Start of Block

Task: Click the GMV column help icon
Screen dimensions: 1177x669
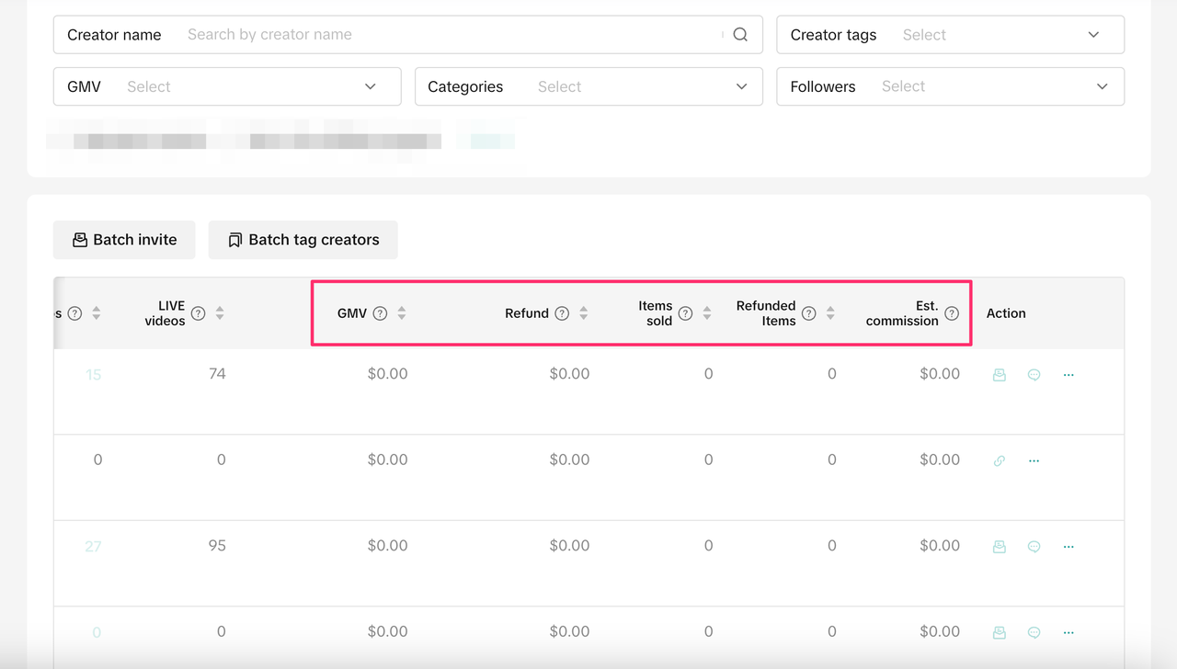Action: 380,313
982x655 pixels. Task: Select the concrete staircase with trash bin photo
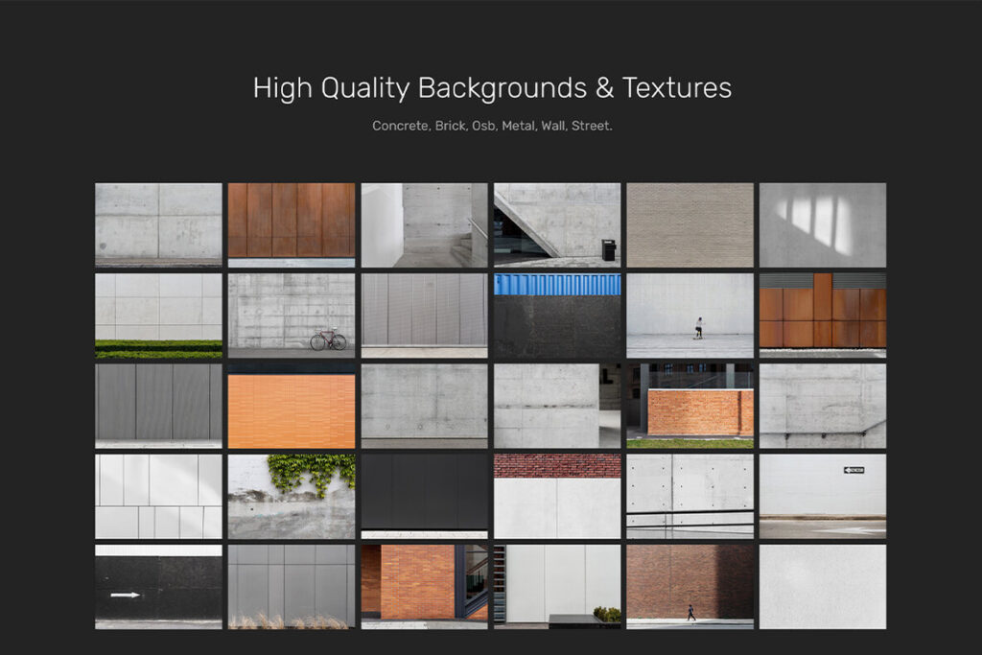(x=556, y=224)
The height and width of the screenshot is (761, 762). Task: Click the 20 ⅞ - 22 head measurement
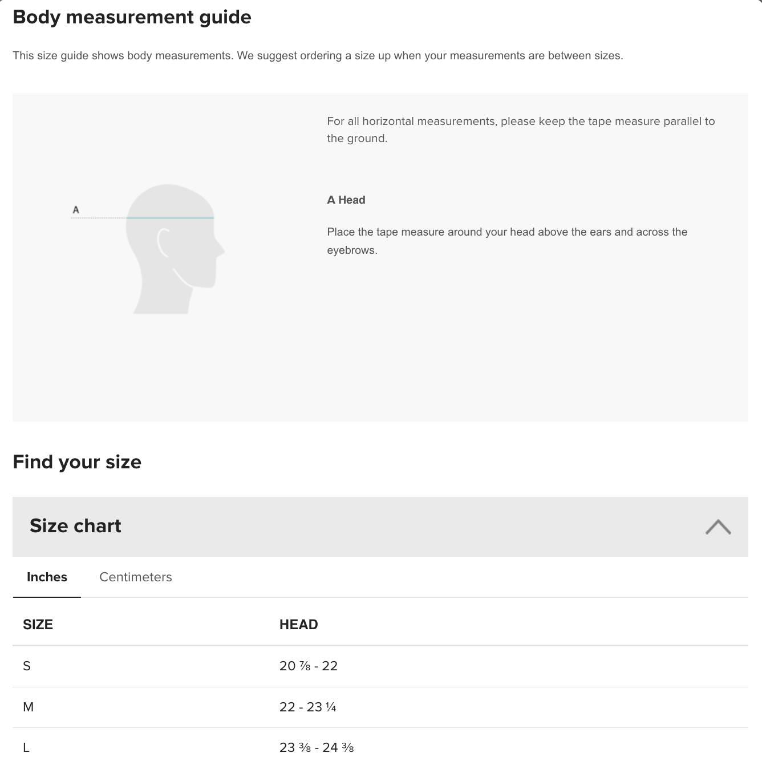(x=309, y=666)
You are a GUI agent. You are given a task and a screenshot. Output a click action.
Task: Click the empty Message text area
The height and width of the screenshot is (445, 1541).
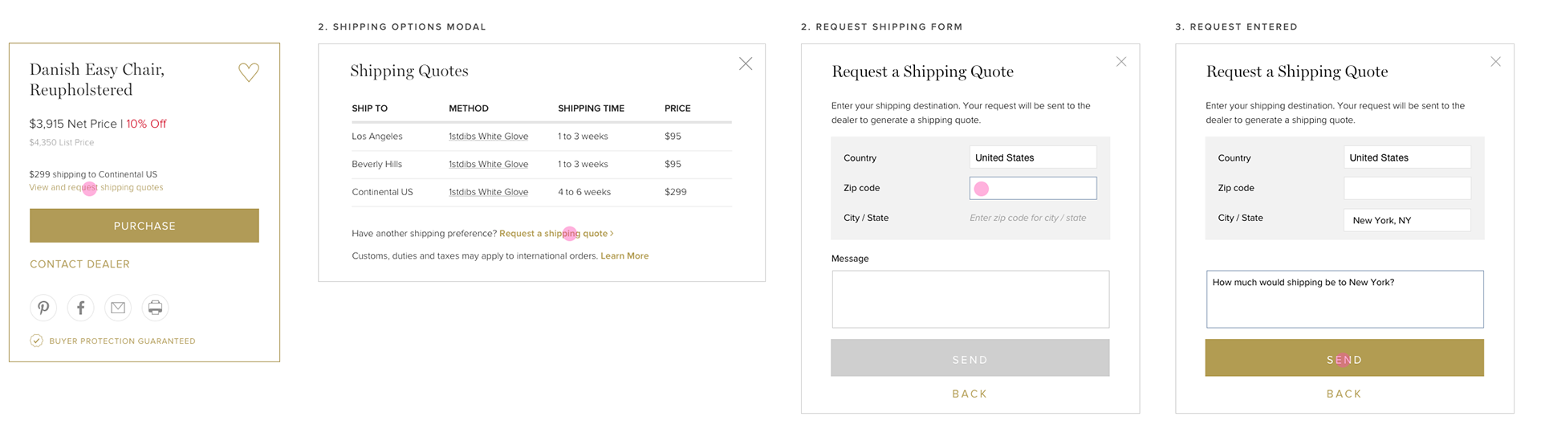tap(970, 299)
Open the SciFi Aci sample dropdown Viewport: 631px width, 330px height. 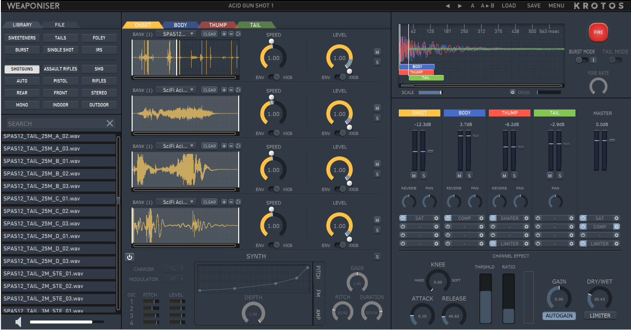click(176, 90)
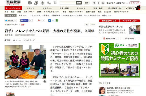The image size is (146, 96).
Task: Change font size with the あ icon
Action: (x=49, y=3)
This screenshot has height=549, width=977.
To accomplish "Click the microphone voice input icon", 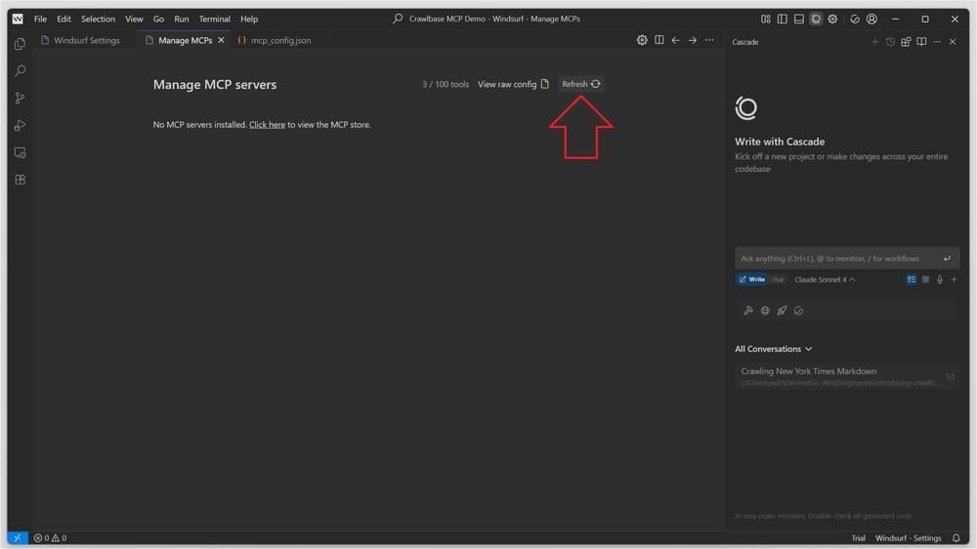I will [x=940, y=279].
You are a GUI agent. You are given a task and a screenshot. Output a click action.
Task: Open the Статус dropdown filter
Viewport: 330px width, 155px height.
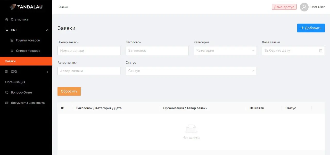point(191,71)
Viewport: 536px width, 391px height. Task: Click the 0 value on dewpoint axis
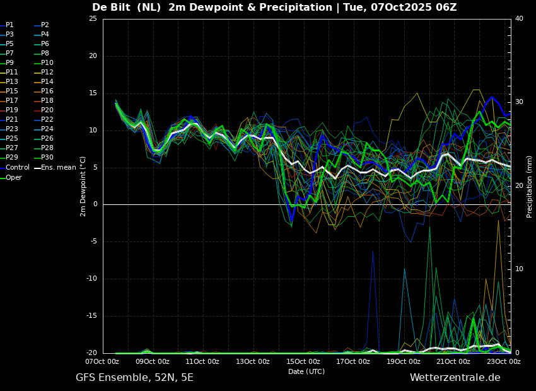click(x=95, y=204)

End of Block

EXERCISE OBJECTIVE = Nothing but the lines from the start of the records above through the line with "Task: Click the empty Message text area" should be retyped, each exactly as written; leave out all pictures.

TASK RESULT =
Task: Click the GMV column help icon
Screen dimensions: 1177x669
Action: 380,313
982x655 pixels. Task: Select the concrete staircase with trash bin photo
(x=556, y=224)
The height and width of the screenshot is (761, 762). Task: Click the 20 ⅞ - 22 head measurement
(x=309, y=666)
You are a GUI agent. You are given a task and a screenshot. Output a click action.
Task: Click the empty Message text area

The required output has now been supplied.